Try it
Where a line below includes the word "Expand", copy that line.

Provided material
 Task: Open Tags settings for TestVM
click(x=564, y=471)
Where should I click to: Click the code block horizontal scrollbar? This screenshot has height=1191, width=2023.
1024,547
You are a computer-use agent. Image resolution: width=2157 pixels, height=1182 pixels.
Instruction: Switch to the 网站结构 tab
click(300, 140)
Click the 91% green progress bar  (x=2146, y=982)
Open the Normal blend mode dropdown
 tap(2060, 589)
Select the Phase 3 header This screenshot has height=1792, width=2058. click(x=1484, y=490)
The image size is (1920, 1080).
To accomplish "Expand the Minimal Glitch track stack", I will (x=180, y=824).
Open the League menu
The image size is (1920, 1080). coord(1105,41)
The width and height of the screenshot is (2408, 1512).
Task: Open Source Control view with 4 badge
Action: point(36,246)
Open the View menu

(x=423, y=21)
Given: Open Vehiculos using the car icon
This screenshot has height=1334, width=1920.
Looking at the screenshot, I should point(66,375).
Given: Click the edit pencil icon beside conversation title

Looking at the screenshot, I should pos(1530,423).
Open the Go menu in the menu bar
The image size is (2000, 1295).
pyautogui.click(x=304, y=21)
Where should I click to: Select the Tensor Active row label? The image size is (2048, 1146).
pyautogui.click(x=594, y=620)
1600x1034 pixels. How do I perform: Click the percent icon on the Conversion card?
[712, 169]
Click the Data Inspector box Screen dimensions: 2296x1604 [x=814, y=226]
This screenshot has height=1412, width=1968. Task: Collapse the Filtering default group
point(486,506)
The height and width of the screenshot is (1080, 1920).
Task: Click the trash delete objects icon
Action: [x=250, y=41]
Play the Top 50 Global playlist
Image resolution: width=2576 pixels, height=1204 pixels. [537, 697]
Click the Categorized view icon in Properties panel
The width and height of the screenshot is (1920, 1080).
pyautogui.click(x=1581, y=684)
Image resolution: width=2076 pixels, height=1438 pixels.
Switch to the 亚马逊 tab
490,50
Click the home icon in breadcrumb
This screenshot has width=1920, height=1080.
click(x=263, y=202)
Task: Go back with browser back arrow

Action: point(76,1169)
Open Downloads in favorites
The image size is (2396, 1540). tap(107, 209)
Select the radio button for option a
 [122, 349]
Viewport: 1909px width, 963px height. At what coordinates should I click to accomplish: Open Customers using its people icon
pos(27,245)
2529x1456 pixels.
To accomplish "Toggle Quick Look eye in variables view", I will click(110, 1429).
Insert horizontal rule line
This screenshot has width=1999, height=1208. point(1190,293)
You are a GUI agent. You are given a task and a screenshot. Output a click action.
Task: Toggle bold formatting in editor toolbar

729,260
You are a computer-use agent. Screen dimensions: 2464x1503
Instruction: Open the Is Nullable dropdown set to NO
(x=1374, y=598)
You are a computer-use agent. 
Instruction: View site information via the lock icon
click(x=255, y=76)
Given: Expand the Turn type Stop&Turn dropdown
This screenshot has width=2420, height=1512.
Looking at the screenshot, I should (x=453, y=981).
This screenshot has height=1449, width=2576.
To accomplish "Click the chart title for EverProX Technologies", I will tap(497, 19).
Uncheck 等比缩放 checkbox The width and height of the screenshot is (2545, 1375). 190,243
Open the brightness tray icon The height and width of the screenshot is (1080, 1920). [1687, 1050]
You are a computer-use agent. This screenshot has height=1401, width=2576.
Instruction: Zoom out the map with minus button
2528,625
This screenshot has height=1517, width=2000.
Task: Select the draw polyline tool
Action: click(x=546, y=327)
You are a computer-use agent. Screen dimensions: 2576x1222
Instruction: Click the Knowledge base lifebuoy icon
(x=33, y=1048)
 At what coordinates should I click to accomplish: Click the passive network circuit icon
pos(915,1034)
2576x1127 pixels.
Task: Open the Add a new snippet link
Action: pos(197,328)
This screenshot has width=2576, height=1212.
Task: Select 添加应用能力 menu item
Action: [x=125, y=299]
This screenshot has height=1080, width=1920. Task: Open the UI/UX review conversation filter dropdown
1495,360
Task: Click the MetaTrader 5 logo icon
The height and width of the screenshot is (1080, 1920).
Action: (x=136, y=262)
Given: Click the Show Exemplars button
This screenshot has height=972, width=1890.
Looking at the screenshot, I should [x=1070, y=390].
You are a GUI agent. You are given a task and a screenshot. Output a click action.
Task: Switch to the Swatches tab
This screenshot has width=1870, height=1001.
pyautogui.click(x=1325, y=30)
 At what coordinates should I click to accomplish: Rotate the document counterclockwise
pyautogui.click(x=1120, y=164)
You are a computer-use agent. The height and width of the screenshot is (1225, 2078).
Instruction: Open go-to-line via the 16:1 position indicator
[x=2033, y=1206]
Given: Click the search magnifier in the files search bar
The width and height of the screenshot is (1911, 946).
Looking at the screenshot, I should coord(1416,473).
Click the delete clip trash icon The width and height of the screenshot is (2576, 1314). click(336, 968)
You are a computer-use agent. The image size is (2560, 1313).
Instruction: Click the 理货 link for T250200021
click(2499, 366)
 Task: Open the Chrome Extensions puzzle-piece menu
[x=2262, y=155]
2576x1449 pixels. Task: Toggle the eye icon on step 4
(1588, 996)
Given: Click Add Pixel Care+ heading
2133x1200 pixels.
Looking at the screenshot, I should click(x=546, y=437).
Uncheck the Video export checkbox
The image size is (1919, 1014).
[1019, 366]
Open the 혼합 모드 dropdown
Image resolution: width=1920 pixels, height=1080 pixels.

Completed exercise
To accomplish "Expand the Minimal Glitch track stack", I will (x=180, y=824).
Given: Expand the Turn type Stop&Turn dropdown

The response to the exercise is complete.